Middle America is tired of those latte-sipping liberals and their "elite media" hanging out in New York City, but Ariel Levy makes the case that Americans aren't as different from one another as they'd like to think.

Ariel Levy: There are lattes in the middle of Ohio now. When Seinfeld was on and everybody loved it, guess what? It was Jews from New York. This idea that we're so out of touch and that this culture we've come up with here is anathema to the rest of the country—guess what: we're as real American as everybody else, and sure there are more liberals here. Sure, we're used to a more heterogeneous population in New York City than what I just saw when I was reporting in Maine last week, but there was plenty of “latte,” and we're not that different, and we're not any less American.

It's also a matter of like: "Sorry about the facts." Sorry that “Big Science”, which is to say scientists, have realized that if we keep doing things the way we're doing them we are going to end the world. "Sorry!" I mean, I wish it weren't so, but it doesn't make [climate change] a liberal phenomenon. It's just beyond my comprehension.

The thing I was going to say about The New York Times is you notice that as much as the president likes to say it's fake news, the minute he goes and meets with their editors he says it's a “great American treasure”.

I mean, it is the paper of record. Now in fairness they did make some mistakes. They're humans. All that stuff around the WMDs and right after the Iraq war—that is serious stuff that happened that The Times got wrong that eroded public trust. But I don't actually think that's what's going on—I don't think that's what this election was about. I mean, we know for a fact that it wasn't. We know for a fact that there was a very targeted system for disseminating the fake news.

Long-form journalism is the only thing I've ever done—that and writing books. I don't know how to be a newspaper journalist. I think what they do is incredibly impressive, but I'm not trained to do it; I don't know how to do it. And they have a different mandate than we do. Their mandate is to attempt objectivity, and ours isn't. I mean, we are meant to tell the truth, and everything you read in The New Yorker has been fact checked more than you can believe, but the overall story I'm telling in any given—no matter what it is—it's always my version. And it's not my mandate to be without a perspective, it's not my mandate to remove myself, to have the least present authorial voice I can. That's not my mandate.

• • • •

-- TASKS TO PERFORM --
1. Which words or phrases in the Ariel Levy interview excerpt appear inside quotation marks? List every one.
2. Could you pick up the Ariel Levy interview excerpt after its final sentence and continue it?

-- PROVIDED INFORMATION --
• • • •

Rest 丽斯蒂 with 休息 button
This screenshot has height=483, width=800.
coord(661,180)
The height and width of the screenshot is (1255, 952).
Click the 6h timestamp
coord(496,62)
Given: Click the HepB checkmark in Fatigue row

• • • •

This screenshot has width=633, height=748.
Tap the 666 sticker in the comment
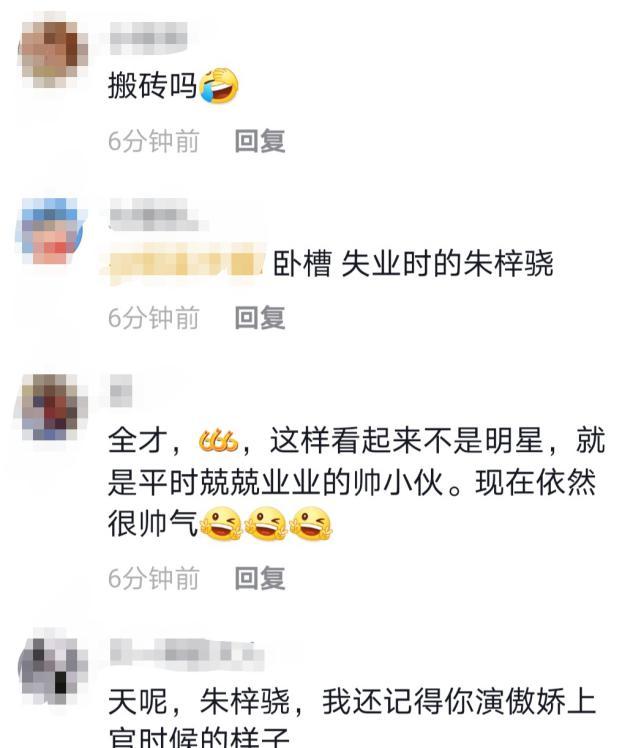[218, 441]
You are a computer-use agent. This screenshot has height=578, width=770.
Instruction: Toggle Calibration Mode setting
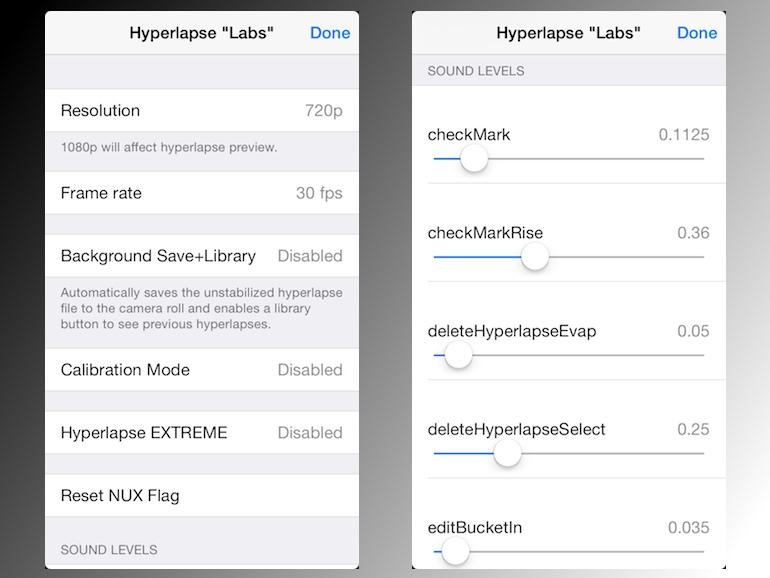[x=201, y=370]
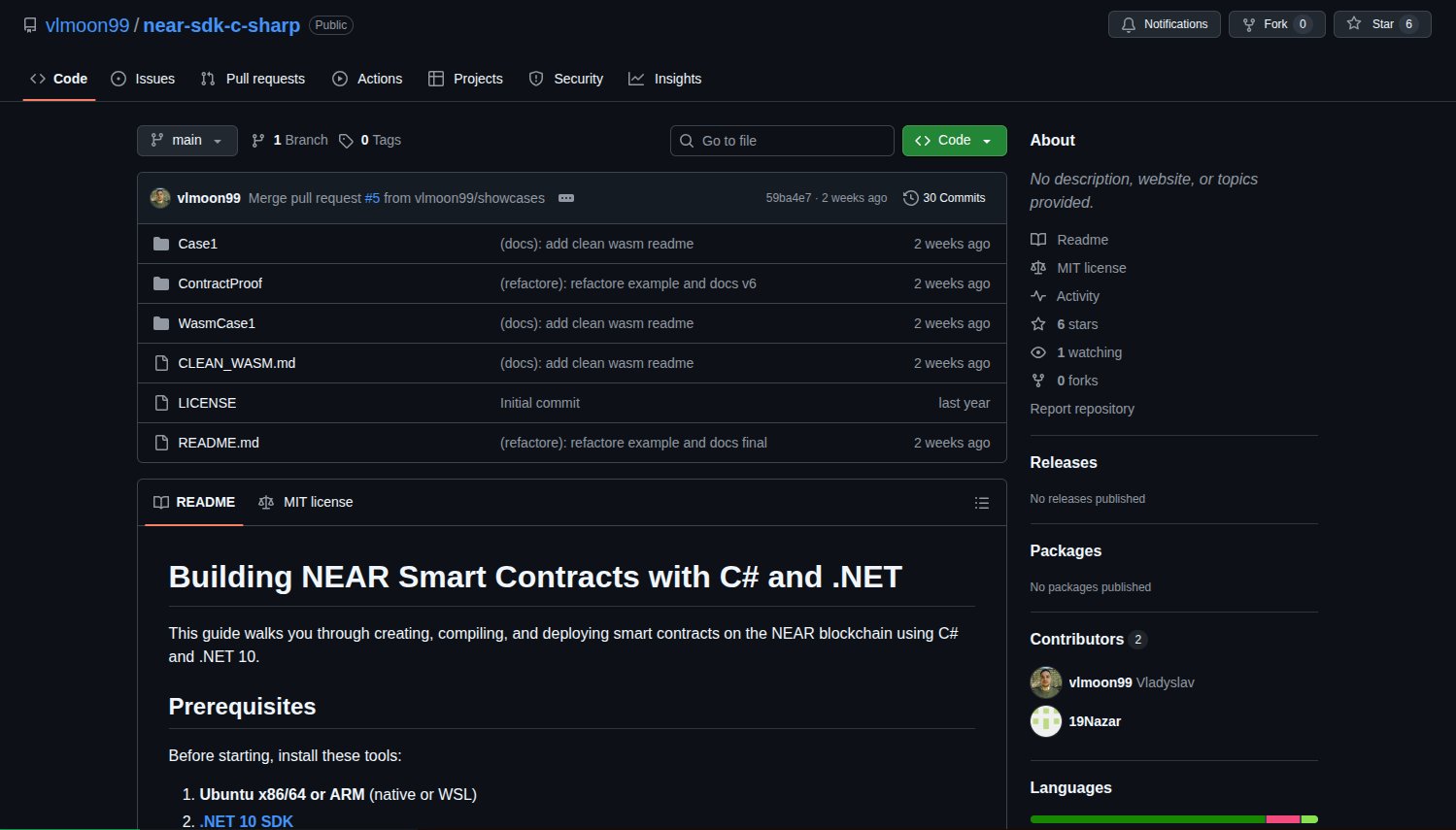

• • • •

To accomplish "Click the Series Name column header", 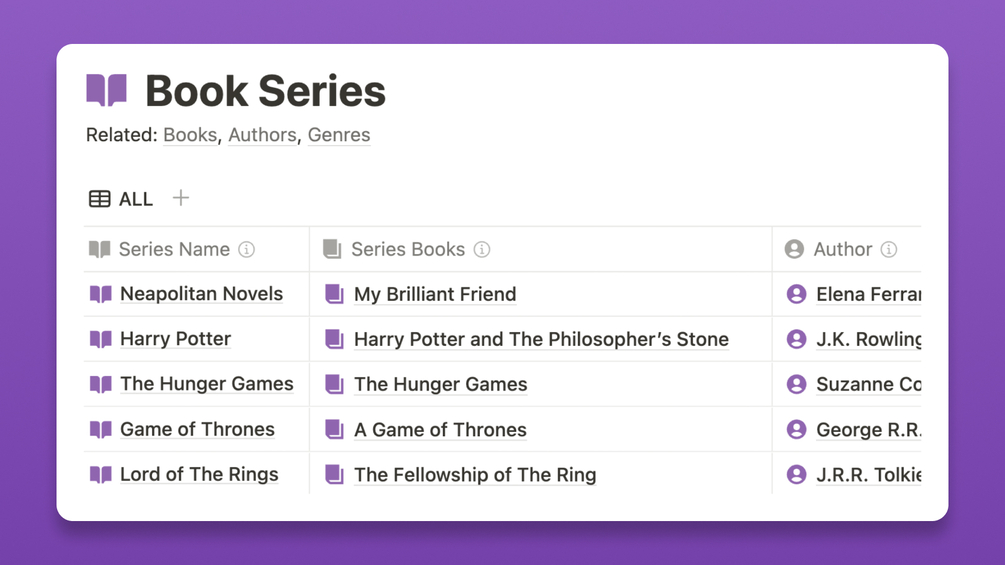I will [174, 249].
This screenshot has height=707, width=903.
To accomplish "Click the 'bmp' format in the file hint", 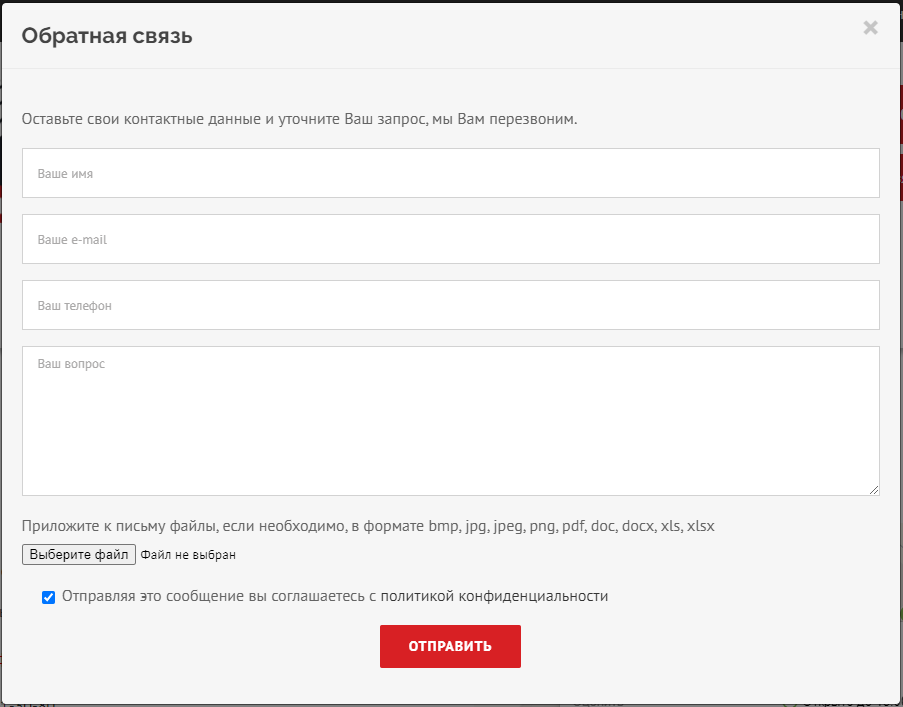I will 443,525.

• • • •

-- EXPECTED RESULTS --
1.
- elite media
- latte
- Sorry about the facts.
- Big Science
- Sorry!
- great American treasure

2.
My mandate is to try to make it interesting for the reader while informing the reader, with a complete allegiance to accuracy, but I'm allowed to tell the story however I want to, and that's the luxury. That's being a magazine journalist, and that's what I love about it.

I'm never endeavoring to make myself or my point of view invisible. That's not my mandate. I'm trying to be subtle about it, because the quieter and sort of, you know—if I'm sly about it then it's more persuasive because you don't want to feel that someone has directed you to think this, that, and the other; you want to feel that you think that. But it's my job to lead you to think whatever it is I want you to.

I mean, it depends how honest the individual journalist is, and how much allegiance he or she has to the truth, to accuracy. I am not wed to making every person feel that their perspective has been represented, I'm representing my perspective when I tell a story, but every single detail in that story will be the truth. And no little falsehood is okay, ever, and we take that very seriously.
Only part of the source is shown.